Respondent’s submissions — grounds 1–3

  1. In respect of the value of the estate and the two properties, Heather observed that, during discussion at the hearing, the associate judge explained that he was not sure the material before him enabled him to resolve the valuation disputes. Adam’s closing submissions stated that he was ‘mindful of the Court’s comments on the difficulty in resolving disputes about the value of properties. Given the range between each party’s estimates, it may have little bearing on the Court’s ultimate conclusion’. Having taken that attitude to the issue at trial, Heather argued that Adam cannot now resile from it.

  2. As to Adam’s claim that the associate judge needed to reach a conclusion on the value of the estate, Heather argued that on any view the estate was reasonably modest. In any case, the associate judge understood that the Rowville property could be worth as much as Adam submitted, and it followed that he took that possibility into account. It was also relevant that no valuers had been called to give evidence, and that Heather had made financial contributions to her life with Brian.

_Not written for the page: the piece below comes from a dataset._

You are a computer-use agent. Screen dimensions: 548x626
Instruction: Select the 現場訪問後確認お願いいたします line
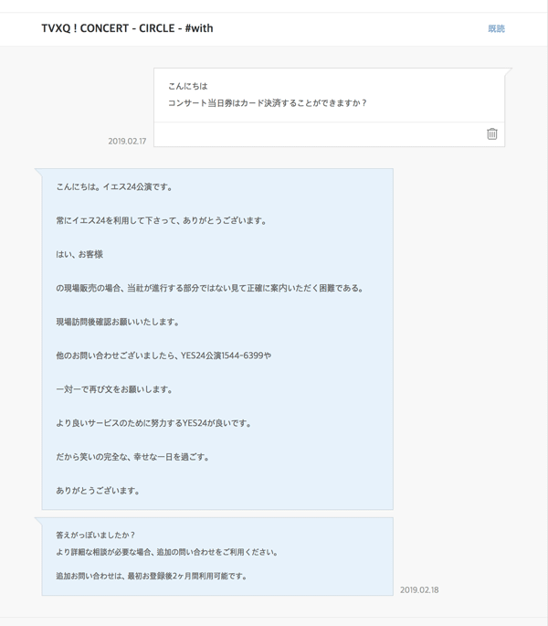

  3. The associate judge noted that the fact that no valuers had been called to give evidence also limited his capacity to reach a view on the value of the Mount Martha property.[43] Heather argued that he was, again, conscious that the property could be worth as much as Adam contended, and that he took that into account in his reasons.

    [43]Reasons [35].

  4. Heather argued that the associate judge did not fail to consider whether Brian owed Adam a moral duty. While not considering the matter in terms, he identified it as an issue for determination in the proceeding, and, as a matter of logic, his conclusion that Brian had not failed to make adequate provision for Adam necessarily entailed a conclusion that no moral duty was owed.[44] By ‘taking into consideration all relevant factors and surrounding circumstances’, and acknowledging that he could only determine whether the order should be made by reference to ‘all the circumstances’, the associate judge, by inference, gave reasons addressed to the moral duty point.[45]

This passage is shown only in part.